__Exercise details__. Please return each of the entries exactly, minus their pictures.
** Records supplied follows **
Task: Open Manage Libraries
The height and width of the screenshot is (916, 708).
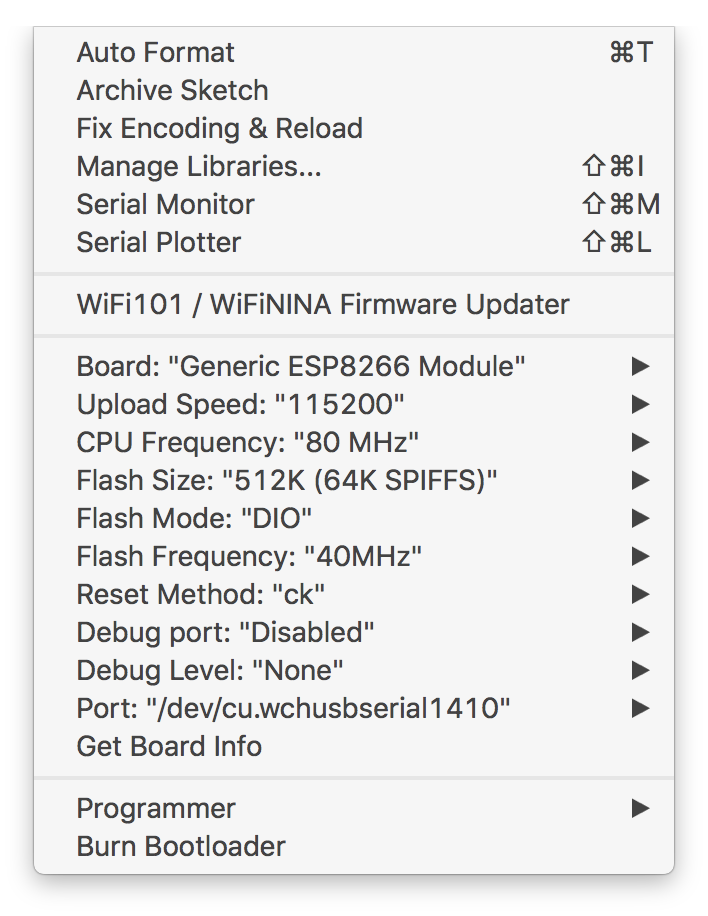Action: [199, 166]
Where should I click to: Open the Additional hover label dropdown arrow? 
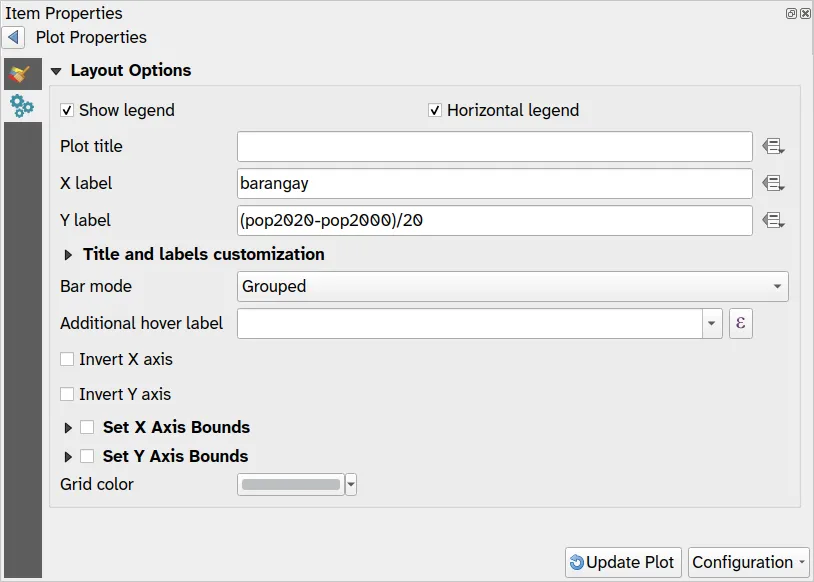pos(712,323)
** End of Records supplied **
__Result of this exercise__.
Task: Open Manage Libraries
The height and width of the screenshot is (916, 708).
Action: [199, 166]
Where should I click to: Open the Additional hover label dropdown arrow? 
pos(712,323)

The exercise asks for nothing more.